В начале ноября, когда прошло всего лишь три недели с тех пор, как мы покинули Лондон, а казалось, будто прошло три месяца, мы приехали в Нью-Йорк на двухнедельный сезон в «Манхэттен-опера», которым руководил мистер Оскар Хаммерштайн. Должны были состояться премьеры нескольких балетов, поскольку Сол Юрок, наш импресарио, настаивал на чем-нибудь свежем, чтобы возбудить аппетит утонченной нью-йоркской публики. Прежде всего балет, первоначально исполнявшийся в Париже под названием «Bagatelle»[21], который мы репетировали в Лондоне, «Козлоногие» на музыку Саца. Мы часто называли его «Сац» без особой на то причины. «Очень странный балет, – написал я матери. – Но, думаю, обещает быть приятным. Мы все фавны, а мадам – нимфа, и мы сражаемся за нее». Я был очень взволнован, так как считал свою роль чрезвычайно ответственной для новичка. В самом начале балета я должен был внезапно выскочить из-за скалы, позже я сражался с мадам и Новицким, который исполнял роль одного из множества фавнов. Двое из нас должны были ее поднять! Я держал ее за ноги, и мы бежали по сцене, подняв ее высоко над головами. Я гордился собой, как никогда, но в то же время испытывал ужас. «Козлоногие» представляли собой захватывающее зрелище еще и потому, что сцена сверкала красным закатом и небо постепенно меняло цвет. Нам это нравилось, и у нас возникло чувство, что мы наконец-то в настоящем театре. Но как ни странно, балет сочли слишком «модернистским» для Нью-Йорка, и после двух исполнений он сошел с репертуара.

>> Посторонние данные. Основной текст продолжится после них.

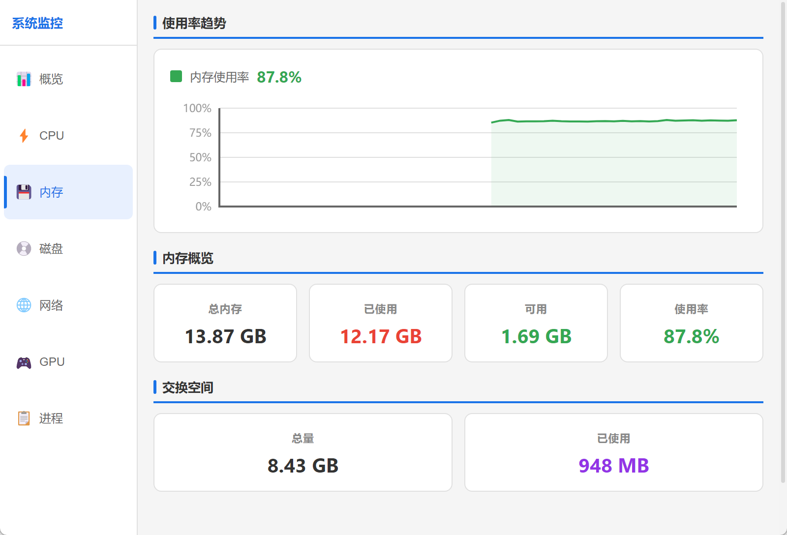
Task: Select the 磁盘 sidebar item
Action: tap(51, 249)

Премьера «Диониса» прошла с большим успехом, а выступление мадам вызвало настоящую овацию. Сначала я удивлялся, почему она так любит Америку, но теперь начал понимать – она имела там потрясающий успех. «Дионис» был необычным балетом. Мне не понравилась музыка Черепнина, не могу понять почему, ведь я всегда любил современную музыку; сейчас я вспоминаю его как чрезвычайно красивый балет. Оформление было выдержано в стиле модерн. Декорации писали братья де Липски, держа перед глазами сначала синий, потом красный желатин, так как этот балет заключал в себя изобретенную де Липски идею об изменении декорации путем перемены освещения. Они писали не на специальной раме художника-декоратора, хотя в «Опера-Хаус» таковая имелась, но декорации были расстелены по сцене (это означало, что мы не могли репетировать), а они ходили вокруг с длинными кистями. На нас произвело огромное впечатление это новаторство и ничуть не смешило, что приходилось красить губы черным, чтобы надлежащим образом выглядеть при красном свете. Эту идею кто-то позаимствовал прежде, чем де Липски успели ее запатентовать, и этот прием стал широко использоваться как эффектное оформление в ревю. В «Дионисе» был ряд прелестных моментов, особенно танец-бодрствование Павловой в первой сцене, когда она, облаченная в одеяние жрицы со множеством покрывал, танцует с греческой лампой. Казалось, она плыла над сценой, ее одеяния, словно шлейф тумана, обволакивали ее движения, а лампа высвечивала выражение напряженной преданности на ее лице. Сюжет балета вкратце таков: по окончании вечерних ритуалов молодую жрицу оставляют бодрствовать у статуи Диониса. Уснув у подножия статуи, она видит сон, будто Дионис спускается со своего пьедестала и отвечает взаимностью на любовь, которую она питает к нему. Храм превращается в священную рощу в фантастическом саду, где танцуют вместе бог и жрица. На заре возвращаются остальные жрицы и находят ее приникшей к статуе и одетой лишь в хитон и сандалии, а остальные одеяния и покрывала лежат на земле. Дневной свет заливает храм, и ее, погруженную в транс, уводят. Статуя бога оживала с громким взрывом, и однажды в «Манхэттен-опера» после взрыва бумажные розы вокруг курильницы загорелись. Мы стояли за кулисами, смотрели pas de deux и очень волновались, поскольку Павлова танцевала, не обращая внимания на опасность. К счастью, цветы сгорели, и пламя не распространилось дальше, иначе возникла бы большая паника, но, похоже, публика не заметила ничего подозрительного.